Catalytic mechanism of DNA backbone cleavage by the restriction enzyme EcoRV: a quantum mechanical/molecular mechanical analysis.

Endonucleases, such as the restriction enzyme EcoRV, cleave the DNA backbone at a specific recognition sequence. We have investigated the catalytic mechanism of backbone phosphodiester hydrolysis by the restriction enzyme EcoRV by means of hybrid quantum mechanical/molecular mechanical calculations. An exhaustive computation of different reaction pathways is performed, thus generating a network of pathways. Comparison of the computed (AM1d/MM) enzymatic reaction pathways with an analogous mechanism for small-molecule model systems [AM1/d and B3LYP/6-31++G(d,p)] reveals that the transition barriers for associative hydrolysis, which is more probable in the model systems, are not lowered by the enzyme. Instead, a reaction mechanism which has mostly dissociative character is more likely. The protein environment is tuned to significantly electrostatically stabilize the transition state structures. The direct catalytic impact of essential residues is determined: The magnesium metal ion activates a water molecule, thus facilitating protonation of the leaving group.

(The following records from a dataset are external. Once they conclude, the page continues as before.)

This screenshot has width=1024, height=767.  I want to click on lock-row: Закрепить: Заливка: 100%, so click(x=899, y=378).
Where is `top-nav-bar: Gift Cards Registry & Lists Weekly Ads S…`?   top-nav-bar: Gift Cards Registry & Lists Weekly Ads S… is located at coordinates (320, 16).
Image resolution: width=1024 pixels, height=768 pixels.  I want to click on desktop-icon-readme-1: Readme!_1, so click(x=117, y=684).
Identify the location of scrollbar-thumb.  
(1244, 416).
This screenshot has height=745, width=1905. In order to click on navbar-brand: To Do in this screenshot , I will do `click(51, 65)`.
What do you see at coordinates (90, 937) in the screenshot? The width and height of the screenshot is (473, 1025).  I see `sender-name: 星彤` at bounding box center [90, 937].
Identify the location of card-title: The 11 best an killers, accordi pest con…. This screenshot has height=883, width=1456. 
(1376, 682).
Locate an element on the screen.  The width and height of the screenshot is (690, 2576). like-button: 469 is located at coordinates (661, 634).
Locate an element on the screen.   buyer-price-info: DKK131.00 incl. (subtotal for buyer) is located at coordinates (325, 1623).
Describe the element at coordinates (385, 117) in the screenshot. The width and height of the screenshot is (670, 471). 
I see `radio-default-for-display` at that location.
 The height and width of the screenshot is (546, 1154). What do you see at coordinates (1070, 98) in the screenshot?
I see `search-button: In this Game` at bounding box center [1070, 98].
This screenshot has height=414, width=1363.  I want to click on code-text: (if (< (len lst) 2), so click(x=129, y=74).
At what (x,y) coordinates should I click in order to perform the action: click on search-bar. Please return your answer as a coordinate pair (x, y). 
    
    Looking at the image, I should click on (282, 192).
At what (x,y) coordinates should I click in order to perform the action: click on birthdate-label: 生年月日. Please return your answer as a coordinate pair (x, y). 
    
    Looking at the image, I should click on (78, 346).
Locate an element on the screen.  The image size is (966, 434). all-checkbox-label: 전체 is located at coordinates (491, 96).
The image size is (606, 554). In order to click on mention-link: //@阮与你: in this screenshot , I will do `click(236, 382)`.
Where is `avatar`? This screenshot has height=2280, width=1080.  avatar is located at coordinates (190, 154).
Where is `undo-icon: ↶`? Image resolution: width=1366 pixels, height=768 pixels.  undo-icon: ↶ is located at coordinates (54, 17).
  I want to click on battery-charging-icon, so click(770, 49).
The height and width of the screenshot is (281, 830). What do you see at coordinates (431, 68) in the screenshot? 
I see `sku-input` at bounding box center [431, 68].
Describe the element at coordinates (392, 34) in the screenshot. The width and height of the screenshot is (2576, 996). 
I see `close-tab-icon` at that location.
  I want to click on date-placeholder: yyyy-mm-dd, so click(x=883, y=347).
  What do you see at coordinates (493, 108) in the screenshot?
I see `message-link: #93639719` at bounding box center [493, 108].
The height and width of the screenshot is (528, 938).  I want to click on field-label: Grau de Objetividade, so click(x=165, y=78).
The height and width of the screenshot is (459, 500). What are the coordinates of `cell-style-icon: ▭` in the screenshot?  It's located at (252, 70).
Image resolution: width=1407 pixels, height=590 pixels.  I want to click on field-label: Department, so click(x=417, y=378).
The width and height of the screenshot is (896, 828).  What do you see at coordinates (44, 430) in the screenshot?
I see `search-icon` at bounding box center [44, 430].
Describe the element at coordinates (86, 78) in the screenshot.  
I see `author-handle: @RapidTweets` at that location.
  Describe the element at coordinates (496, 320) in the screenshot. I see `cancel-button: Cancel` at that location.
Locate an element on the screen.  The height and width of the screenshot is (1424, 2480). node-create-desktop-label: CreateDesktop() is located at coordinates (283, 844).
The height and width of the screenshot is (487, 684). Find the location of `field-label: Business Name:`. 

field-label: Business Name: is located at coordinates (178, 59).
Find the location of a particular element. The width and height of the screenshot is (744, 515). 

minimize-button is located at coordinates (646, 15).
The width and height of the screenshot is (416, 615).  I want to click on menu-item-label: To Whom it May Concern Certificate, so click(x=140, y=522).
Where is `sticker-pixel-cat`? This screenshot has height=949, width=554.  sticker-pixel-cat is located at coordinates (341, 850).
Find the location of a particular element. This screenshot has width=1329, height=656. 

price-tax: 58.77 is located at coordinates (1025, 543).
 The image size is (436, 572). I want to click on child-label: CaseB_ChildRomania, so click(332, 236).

A reduction of the coordination number of the magnesium metal ion from six to four upon the positioning of the attacking water molecule explains why larger metal ions, such as calcium, are not catalytically active. The nucleophile is generated by the transfer of a proton from the attacking water molecule to a carboxylic oxygen atom of aspartate 90. The catalytic effect of lysine 92 involves proper positioning of the scissile phosphate group and, more importantly, stabilization of the metaphosphate intermediate in an orientation optimal for attack of the nucleophile.